Rápidamente se aproximó a levantarlo, mientras la señora guiaba a su hijo al fondo.
—Tienes que ayudar ¿No ves que estoy con el chiquito? —reclamó, y más de uno soltó una sonrisa irónica.
—Él también es wawa, no es tu sirviente, con cariñito pedile pues que te ayude —lo defendió una cholita, quien miraba a Pablito con rostro maternal.
—Tú que te metes —respondió desde atrás.
Una pequeña discusión se llevaba a cabo. El niño continuó cobrando pasajes a quienes reían ante la situación. De nuevo las peleas entre desconocidos se hacían presentes en el minibús del Félix. Pablo ya no hacía caso, él no había pedido que peleasen por él, ¿Por qué tenía que meterse?
Sacó la cabeza por la ventanilla, gritando de rato en rato, sintiendo el viento mover su cabello. Ya ingresaban a la Camacho. La avenida que más le gustaba. Le encantaba atravesar ese pasaje mágico, donde la modernidad y conglomeración de la ciudad se juntaban con el Illimani. La montaña le recordaba a su casa, desde donde también podía ver la cordillera, tan grande, tan lejana y cercana a la vez. Por la perspectiva parecía que podía estrujar la suave nieve entre sus manos, sin embargo, no importaba cuanto caminase, el tamaño se mantenía y la distancia se agrandaba.
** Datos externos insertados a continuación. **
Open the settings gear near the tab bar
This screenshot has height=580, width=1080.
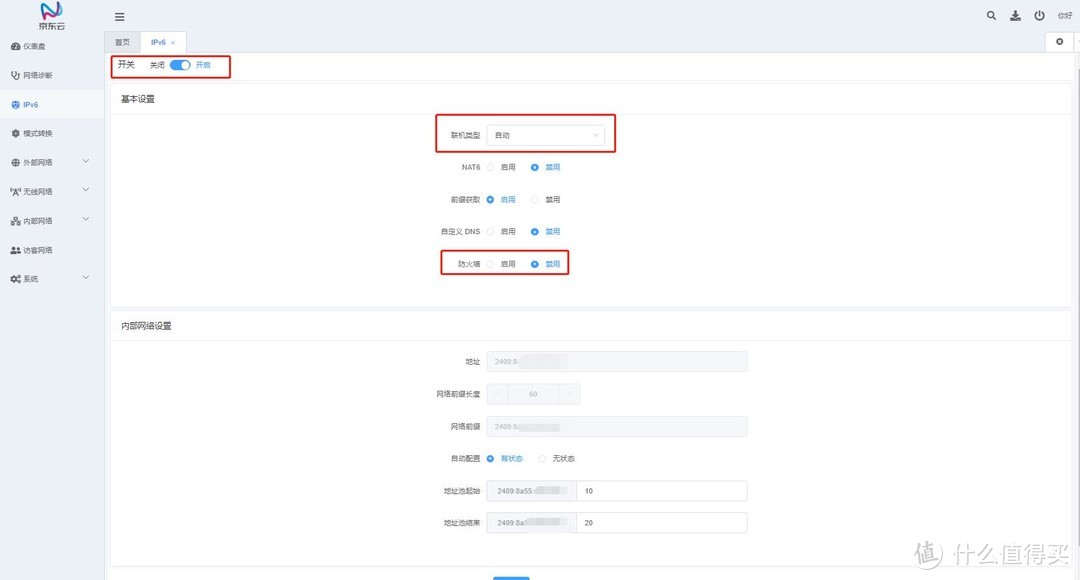pyautogui.click(x=1058, y=41)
Perdido en su sueño, ajeno al ruido estridente de la música, el parloteo y griterío de las discusiones, cerraba los ojos, sintiendo la velocidad del minibús, asociado a las que él consideraba, expertas maniobras de su padrino.
Sin embargo, a Félix se le olvidaba que las normas y el intento de orden que aquellos personajes de quienes se burlaba intentaban establecer; eran necesarios además de la pericia y destreza.
Una luz amarilla, en la que aumentó la velocidad, un cambio rápido al rojo, otro minibús que realizó la misma imprudente acción, ocasionó lo inevitable.
El sonido de la cumbia saliendo de la radio aún se escuchaba. La alborotada reacción de los curiosos no tardó en hacerse presente. Los cuchicheos de asombro, los bocinazos de quienes no sabían del motivo para detener al tráfico, la gente que bajaba de los buses accidentados, todo era confuso y atosigante.
Ahí, al pie del Illimani, Pablito dormía por última vez; regresando a casa como cada noche, pasando las manos por la paja brava, corriendo en la tierra con nuevos amigos, tras una pelota nueva esta vez, mientras abajo, la multitud se dispersaba.
—Qué pena —comentaban algunos, siguiendo su camino, mirando de reojo hacia atrás, esperando llegar a casa a contar como habían presenciado una de las tantas anécdotas de la ciudad.